PASSAGE TO READ:

** START **

# Forum About Russia Fun Stuff  America's most popular satirist Jon Stewart

## Lampada

*Can we survive summer without Jon Stewart?*    
Jon Stewart  (Getty Images file ) 
March 07, 2013  By Hector Luis Alamo Jr., *@hectorluisalamo* | *For RedEye*  
Three months. That's how long you'll have to go without *America's most popular satirist*—and, awkwardly enough, *its most trusted newsman*.
Jon Stewart is taking a three-month hiatus from "The Daily Show" this summer to direct his first movie, "Rosewater." Written by Stewart, the movie tells the true story of a former guest who was jailed by Iranian authorities while reporting on the elections there. 
Obviously the film won't be in Stewart's sweet spot, comedy—which is like Steven Spielberg directing "The Hangover Part III" or James Franco writing poetry. 
Less funny than Stewart's directorial debut will be the three months we'll have to survive without his uncanny ability to give us pertinent day-to-day information while reminding us how absurd it all is.
Sure, we'll have the stand-in, John Oliver, who is funny and witty and British to boot. But John is certainly no Jon.

** END **

WHAT IS REQUIRED: Write the next part of the article about Jon Stewart's summer break from "The Daily Show," starting right after its final sentence.

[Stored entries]
** START **

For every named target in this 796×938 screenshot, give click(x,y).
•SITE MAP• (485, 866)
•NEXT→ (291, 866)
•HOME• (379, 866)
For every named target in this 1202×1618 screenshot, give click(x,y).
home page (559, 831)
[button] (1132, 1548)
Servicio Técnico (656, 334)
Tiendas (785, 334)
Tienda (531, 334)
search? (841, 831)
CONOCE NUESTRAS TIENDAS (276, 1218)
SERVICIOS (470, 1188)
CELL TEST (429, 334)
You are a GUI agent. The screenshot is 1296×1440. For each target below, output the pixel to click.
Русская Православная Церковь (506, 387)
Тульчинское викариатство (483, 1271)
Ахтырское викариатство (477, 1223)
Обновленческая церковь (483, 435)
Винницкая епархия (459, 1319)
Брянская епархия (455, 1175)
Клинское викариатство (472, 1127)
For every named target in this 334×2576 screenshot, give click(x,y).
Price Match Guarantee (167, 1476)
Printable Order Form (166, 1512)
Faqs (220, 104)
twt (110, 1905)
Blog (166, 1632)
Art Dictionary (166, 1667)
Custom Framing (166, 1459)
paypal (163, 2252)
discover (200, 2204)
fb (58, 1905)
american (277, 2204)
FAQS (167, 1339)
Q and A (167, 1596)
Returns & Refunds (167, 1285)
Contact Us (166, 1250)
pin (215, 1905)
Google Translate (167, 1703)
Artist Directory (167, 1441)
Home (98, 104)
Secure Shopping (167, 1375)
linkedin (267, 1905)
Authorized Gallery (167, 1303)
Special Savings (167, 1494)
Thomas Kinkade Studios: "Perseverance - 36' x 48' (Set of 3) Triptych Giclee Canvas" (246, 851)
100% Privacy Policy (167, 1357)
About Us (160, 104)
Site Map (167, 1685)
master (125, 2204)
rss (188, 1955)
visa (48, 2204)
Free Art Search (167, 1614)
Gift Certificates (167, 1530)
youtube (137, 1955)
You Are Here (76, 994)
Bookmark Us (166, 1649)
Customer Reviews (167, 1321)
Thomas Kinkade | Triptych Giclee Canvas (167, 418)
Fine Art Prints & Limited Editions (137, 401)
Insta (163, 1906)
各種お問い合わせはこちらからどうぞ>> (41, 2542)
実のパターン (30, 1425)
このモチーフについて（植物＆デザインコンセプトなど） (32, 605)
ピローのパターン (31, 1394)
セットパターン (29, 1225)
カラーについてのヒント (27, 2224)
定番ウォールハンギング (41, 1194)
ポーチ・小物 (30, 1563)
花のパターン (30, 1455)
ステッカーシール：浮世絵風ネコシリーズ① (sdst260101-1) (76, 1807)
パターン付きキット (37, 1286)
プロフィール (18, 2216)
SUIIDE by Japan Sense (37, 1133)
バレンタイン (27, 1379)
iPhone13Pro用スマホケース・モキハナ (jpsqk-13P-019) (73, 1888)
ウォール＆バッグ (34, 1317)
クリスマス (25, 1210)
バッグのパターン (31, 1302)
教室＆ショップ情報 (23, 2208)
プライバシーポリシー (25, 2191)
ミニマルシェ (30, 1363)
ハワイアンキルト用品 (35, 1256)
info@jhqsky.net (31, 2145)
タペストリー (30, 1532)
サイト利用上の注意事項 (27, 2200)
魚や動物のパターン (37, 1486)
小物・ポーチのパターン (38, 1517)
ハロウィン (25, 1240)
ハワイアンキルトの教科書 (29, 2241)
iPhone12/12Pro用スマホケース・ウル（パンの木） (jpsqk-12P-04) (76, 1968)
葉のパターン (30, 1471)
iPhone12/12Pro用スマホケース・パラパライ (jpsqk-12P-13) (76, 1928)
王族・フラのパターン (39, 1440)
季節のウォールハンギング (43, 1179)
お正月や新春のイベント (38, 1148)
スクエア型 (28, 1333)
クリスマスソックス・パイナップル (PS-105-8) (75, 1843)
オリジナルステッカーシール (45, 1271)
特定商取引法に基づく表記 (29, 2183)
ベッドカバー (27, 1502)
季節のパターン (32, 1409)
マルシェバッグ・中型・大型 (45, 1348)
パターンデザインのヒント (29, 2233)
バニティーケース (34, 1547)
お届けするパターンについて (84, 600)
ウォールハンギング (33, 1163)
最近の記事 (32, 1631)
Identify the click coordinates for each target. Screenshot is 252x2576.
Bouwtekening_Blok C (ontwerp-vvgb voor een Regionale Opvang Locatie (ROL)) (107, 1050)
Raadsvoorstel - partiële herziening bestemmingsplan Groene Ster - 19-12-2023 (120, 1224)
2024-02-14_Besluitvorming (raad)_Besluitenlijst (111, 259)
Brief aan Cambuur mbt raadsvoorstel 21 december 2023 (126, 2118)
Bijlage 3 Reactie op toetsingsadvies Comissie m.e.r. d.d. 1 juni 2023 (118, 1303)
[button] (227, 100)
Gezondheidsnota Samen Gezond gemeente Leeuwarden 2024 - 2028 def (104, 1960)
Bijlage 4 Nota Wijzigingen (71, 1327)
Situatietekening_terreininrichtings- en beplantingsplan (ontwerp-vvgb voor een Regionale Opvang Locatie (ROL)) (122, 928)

** END **

TASK ANSWER:
There's something indescribably irreplaceable about Stewart. Even the equally famous "Daily Show" alum Stephen Colbert doesn't quite measure up to his old boss. Stewart comes across as more respectable, serious and trustworthy. Maybe it's all the gray hair.
Or maybe it's because unlike Colbert, who's playing a character, Stewart's just being Stewart, which allows him to be more versatile. 
Stewart is sometimes a clown, sometimes a satirist, sometimes Joe Blow, sometimes an elitist, sometimes a raging liberal and sometimes a poised moderate. Just when you think he's merely a working-class comic who got lucky landing a hit show, he'll come at you with straight-up facts and critical thinking.
And you don't fully appreciate just who Jon Stewart is and what he does until you actually tune in and he makes you laugh at something the rest of the world seems to be losing hair over. 
Yes, he can get a little Rachel Maddow-y here and there with his insistence that civilized society has begun its slow and inevitable circling of the drain. But for the most part, Stewart's the voice of reason telling everybody to calm down—unlike Maddow, who mounts her high horse every night and yells into the camera, "The Republicans are coming! The Republicans are coming!"
Jon never does that. He's more likely to get on a unicycle and warn, "The Republicans and Democrats are coming!" 
That's what he means to America, or at least to millions of young people like me. He's the wisecrackin' uncle, the 21st century's Mark Twain, America's Oscar Wilde. Stewart is the guy who puts a reassuring hand on your shoulder and calmly points out the B.S.—which invariably turns out to be virtually everything.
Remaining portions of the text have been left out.